その約束を守るために、嫌いな花街も慣れたものになっていった。





 参之巻





「どうも、噂になってるみたいじゃのぅ、幸村。」
「…お館様?」
「晩熟で、色恋沙汰に疎いと名高いおことが、毎夜花街に通っている噂じゃよ。」

信玄の館で軍議を行った後、幸村は信玄から個別に呼び出され、語らっていた。
指摘された件については、既に他の武将からも話を聞いていた。
多くは、幸村が今まで嫌っていた花街に、毎夜通う程の上玉が居るのか、という事と、
是非その妓女に会ってみたい、という内容が圧倒的多数を占めたが。

「なんでも藤殿を身請けしたいんじゃって?」
「はい、お館様。
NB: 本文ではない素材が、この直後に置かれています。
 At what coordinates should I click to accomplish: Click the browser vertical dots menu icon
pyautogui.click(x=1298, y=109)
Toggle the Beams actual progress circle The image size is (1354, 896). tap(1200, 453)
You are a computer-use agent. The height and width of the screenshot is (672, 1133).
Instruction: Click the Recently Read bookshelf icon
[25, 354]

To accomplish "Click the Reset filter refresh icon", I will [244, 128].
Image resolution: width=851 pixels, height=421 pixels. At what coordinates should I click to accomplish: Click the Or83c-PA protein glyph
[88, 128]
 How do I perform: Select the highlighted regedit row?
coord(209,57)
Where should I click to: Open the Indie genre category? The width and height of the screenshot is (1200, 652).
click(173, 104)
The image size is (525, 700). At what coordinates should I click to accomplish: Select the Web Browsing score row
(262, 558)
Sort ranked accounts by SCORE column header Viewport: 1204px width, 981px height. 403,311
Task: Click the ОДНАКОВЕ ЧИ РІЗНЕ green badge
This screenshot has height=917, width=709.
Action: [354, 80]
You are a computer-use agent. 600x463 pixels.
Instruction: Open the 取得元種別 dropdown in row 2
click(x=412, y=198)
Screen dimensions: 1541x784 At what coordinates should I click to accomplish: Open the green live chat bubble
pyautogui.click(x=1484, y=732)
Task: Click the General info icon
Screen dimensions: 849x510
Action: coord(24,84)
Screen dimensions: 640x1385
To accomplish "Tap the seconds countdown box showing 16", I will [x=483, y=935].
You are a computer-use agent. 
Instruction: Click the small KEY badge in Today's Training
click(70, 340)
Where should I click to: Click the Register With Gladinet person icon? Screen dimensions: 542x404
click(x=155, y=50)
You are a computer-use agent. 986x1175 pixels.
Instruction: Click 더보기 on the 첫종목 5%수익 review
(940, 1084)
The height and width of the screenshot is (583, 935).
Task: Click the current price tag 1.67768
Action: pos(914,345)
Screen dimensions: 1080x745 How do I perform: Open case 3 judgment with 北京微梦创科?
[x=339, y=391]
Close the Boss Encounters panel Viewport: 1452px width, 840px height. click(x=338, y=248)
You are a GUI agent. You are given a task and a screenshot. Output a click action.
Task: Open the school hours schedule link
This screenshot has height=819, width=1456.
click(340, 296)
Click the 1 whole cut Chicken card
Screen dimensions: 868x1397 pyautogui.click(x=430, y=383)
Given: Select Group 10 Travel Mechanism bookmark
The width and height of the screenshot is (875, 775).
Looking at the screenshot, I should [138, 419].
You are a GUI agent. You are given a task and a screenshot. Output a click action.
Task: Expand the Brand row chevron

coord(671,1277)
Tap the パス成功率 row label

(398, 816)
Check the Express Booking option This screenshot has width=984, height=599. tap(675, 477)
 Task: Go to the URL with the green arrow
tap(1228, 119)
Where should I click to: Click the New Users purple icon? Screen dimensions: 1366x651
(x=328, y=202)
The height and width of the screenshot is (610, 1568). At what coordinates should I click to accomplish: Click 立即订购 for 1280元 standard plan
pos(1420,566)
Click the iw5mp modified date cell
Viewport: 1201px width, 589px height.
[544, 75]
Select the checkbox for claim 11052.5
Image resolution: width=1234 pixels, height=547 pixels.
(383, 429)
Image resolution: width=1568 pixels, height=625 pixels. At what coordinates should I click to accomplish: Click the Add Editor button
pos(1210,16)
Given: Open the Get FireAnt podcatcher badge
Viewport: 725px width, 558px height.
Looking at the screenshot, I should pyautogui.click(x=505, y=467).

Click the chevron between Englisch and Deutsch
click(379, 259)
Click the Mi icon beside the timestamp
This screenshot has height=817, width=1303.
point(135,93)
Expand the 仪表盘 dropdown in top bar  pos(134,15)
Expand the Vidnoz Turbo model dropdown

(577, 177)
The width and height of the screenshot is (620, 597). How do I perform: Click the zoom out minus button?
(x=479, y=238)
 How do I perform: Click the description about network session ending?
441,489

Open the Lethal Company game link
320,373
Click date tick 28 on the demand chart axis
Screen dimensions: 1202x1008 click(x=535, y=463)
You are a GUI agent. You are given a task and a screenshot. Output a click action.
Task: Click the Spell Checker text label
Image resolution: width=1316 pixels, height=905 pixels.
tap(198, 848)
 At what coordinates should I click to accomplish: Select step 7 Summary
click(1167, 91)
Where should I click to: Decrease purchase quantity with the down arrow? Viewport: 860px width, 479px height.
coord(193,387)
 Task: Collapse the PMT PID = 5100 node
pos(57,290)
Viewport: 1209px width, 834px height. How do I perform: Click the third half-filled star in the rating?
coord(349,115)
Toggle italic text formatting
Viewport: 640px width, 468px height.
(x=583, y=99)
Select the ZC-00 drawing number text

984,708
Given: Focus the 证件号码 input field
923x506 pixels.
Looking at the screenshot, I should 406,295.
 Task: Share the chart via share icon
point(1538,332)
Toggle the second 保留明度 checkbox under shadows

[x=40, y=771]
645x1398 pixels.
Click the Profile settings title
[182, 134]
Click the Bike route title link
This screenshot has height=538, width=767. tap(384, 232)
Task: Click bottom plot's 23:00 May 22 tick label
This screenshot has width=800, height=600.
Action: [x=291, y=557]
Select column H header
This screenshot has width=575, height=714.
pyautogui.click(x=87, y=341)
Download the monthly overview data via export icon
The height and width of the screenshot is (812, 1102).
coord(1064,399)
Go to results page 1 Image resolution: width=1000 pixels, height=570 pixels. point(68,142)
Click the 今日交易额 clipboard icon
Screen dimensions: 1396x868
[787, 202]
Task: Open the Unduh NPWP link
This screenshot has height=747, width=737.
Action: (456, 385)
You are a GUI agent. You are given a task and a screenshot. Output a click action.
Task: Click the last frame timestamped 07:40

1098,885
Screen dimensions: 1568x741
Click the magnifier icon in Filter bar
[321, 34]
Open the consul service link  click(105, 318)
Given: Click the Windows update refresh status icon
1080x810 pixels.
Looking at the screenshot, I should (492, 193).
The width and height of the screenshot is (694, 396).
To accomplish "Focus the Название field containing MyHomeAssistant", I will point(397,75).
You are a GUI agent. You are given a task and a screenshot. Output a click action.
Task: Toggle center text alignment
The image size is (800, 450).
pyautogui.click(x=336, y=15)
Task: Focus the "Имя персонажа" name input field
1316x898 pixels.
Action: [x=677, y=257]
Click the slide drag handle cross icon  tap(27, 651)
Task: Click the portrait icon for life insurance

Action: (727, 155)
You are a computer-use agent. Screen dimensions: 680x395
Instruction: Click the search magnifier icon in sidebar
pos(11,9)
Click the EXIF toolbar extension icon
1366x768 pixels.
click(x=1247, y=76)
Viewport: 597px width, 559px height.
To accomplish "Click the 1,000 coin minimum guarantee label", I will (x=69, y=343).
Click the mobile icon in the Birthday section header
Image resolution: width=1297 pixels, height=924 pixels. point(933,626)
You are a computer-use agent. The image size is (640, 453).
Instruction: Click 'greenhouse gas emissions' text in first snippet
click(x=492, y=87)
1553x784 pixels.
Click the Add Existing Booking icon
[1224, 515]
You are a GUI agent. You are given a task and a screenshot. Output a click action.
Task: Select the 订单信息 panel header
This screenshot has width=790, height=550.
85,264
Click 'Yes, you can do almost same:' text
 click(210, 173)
」
「幸村よ。わしは、おことを優秀な武将だと思っておる。それに、個人的なところまで踏み込まない主義じゃけど。
藤殿についてはちょっと…入れ込みすぎじゃあないかねぇ?」
「…藤殿と、お約束いたしましたので…」
「幸村、気をつけなきゃいけないよ。何事も、過ぎることは良い結果を出さないからねぇ。」

信玄の言葉を神妙に聞きながら、幸村は頷いた。
けれど、幸村の遊郭通いももう半月を過ぎ、約束のひと月まで半分をきっていた。
今更やめることは出来なかった。

当初、藤に話をした通り、幸村は藤を抱いたことはなかった。
話をして、酒を飲み交わして、時折、藤が歌を歌う。
双六をしたり歌留多をしたり、本当に一夜を遊んで明かして朝を迎える。
供に床につく事もあるが、抱きしめる以上の事はしないで居た。

信玄の屋敷を後にして、幸村は自らの屋敷に帰る。
気になるのは、先ほどの軍議の事と、藤の事。
戦況から考えて、信玄が出陣を決めれば、藤との約束は守れないかも知れない。
確かに、信玄の言う通り、入れ込みすぎは良くない事とは思うが、
ここまできたら、意地というものも出てくる。
父に快く思われなかったが、何とか口説いて身請けの金も工面したのに、戦で約束が守れないという事は避けたかった。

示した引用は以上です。